Michail Bulgakov (1938).

Ci basterebbe dirvi che questo romanzo ha ispirato una delle canzoni più sfacciatamente affascinanti di sempre: “Sympathy For The Devil” dei Rolling Stones. Eppure di certo a questo libro non servono raccomandazioni perché voi lo facciate immediatamente materializzare tra le vostre sante manine.

L’autore è Michail Bulgakov, nato a Kiev in Ucraina un po’ prima (ma non troppo) che Mick Jagger fosse concepito, nel 1891, quando scrivere un romanzo sulla visita di Satana a Mosca non doveva essere proprio il più neutrale dei temi. Infatti il testo originale fu mutilato dalla censura con l’accusa di promuovere la Magia Nera e l’esoterismo (il che, in realtà, è abbastanza auspicabile per un libro che parla di Satana).

La trama è complessa: “Il Maestro e Margherita” è infatti un romanzo che narra di uno scrittore di romanzi che brucia la sua opera, una versione riveduta e corretta della Bibbia e poi finisce in manicomio.
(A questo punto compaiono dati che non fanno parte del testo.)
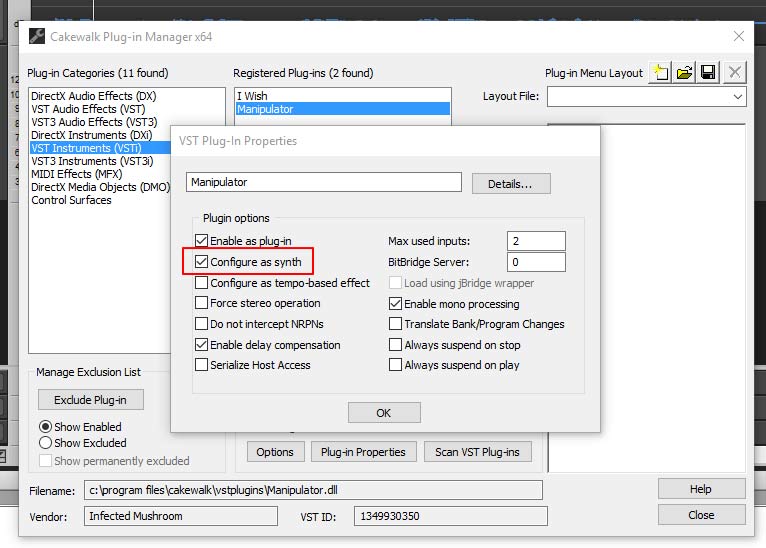Click the plug-in name field Manipulator
This screenshot has width=766, height=548.
pos(323,183)
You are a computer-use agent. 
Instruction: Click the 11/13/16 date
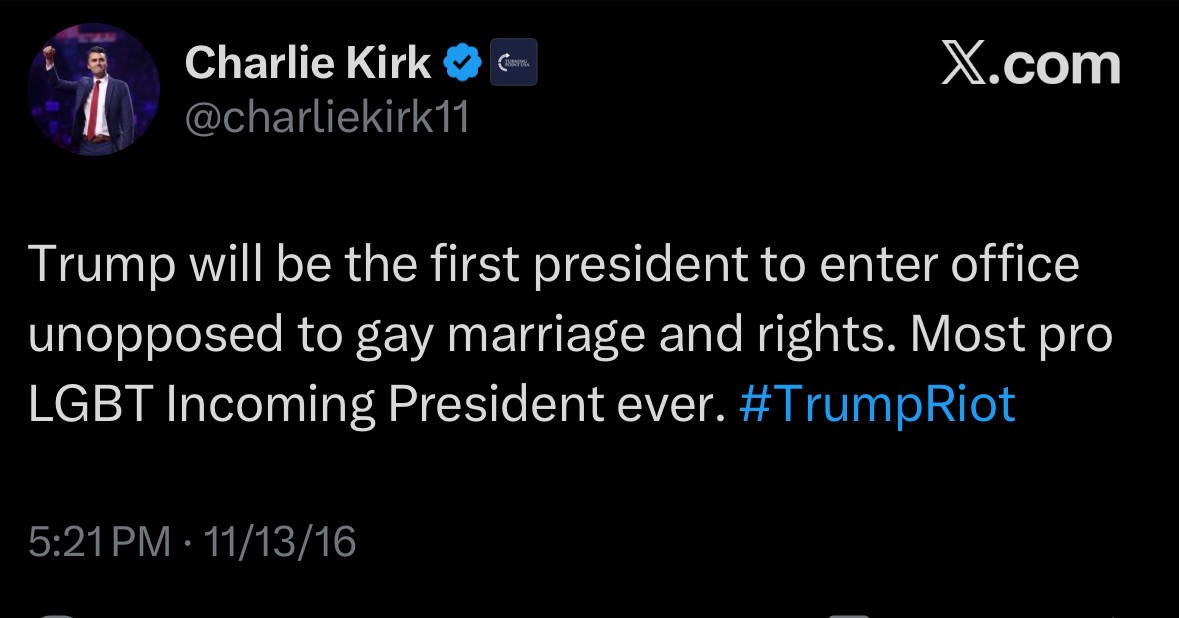[282, 541]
Ve l’avevamo detto che era complessa. Nel frattempo Satana in persona con al seguito un grosso gatto parlante, un maggiordomo, un sicario e una bellissima strega di nome Hella, crea scompiglio in città facendo ampio e sregolato uso dei propri poteri magici. Ma soprattutto questo libro è la mirabile storia di un amore eterno, quello tra il Maestro e Margherita, che scende a patti col Diavolo pur di sopravvivere.
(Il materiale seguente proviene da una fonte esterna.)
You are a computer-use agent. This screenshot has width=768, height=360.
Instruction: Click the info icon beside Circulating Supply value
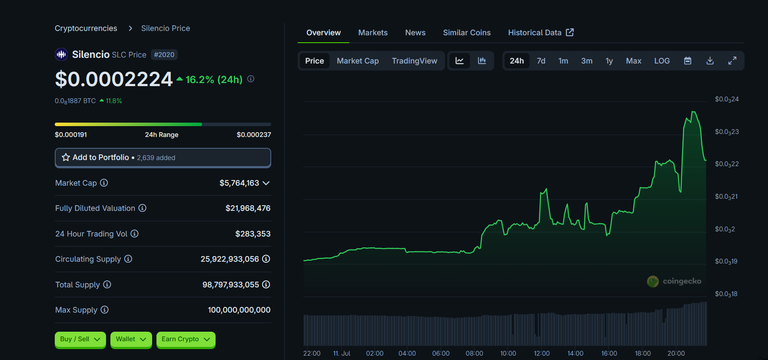pyautogui.click(x=266, y=259)
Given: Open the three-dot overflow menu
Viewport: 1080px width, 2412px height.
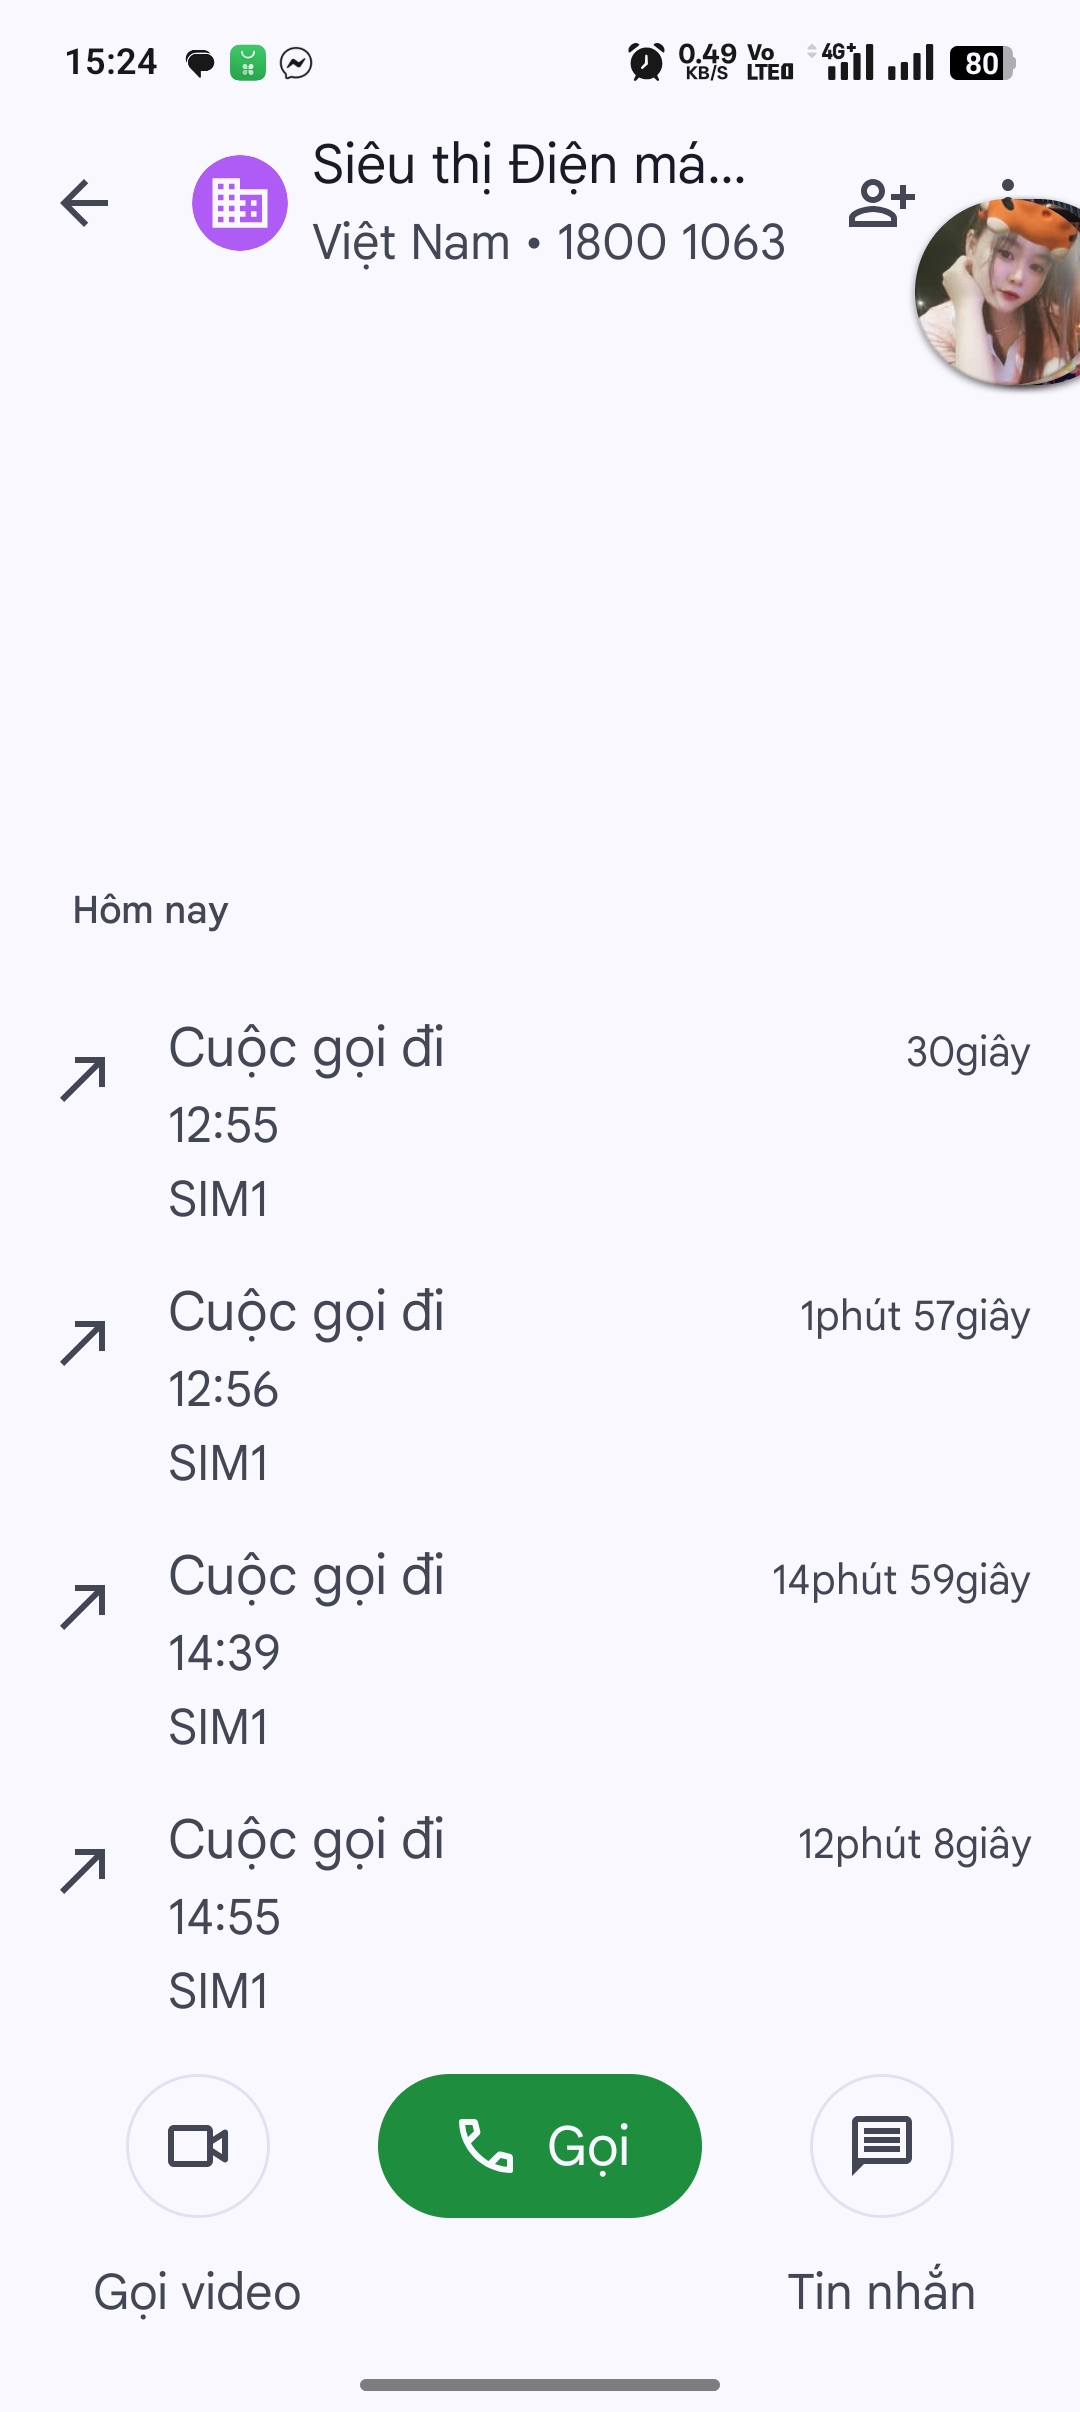Looking at the screenshot, I should 1008,185.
Michail Bulgakov morì due anni dopo che il suo osteggiato libro fu pubblicato. Lo scrisse alla luce di una candela al numero 10 di Via Sodovaja, proprio nello stesso luogo che nel romanzo aveva immaginato essere il quartier generale del Diavolo.

Ci piace pensare che certe pagine immortali gliele abbia suggerite proprio lui, hope you get his name, con la sua lingua biforcuta. In fondo, suscita una discreta simpatia anche in noi.

Il testo riporta in epigrafe una citazione dal “Faust” di Goethe: “Ma allora chi sei tu, insomma? – Sono una parte di quella forza che eternamente vuole il male ed eternamente compie il bene.”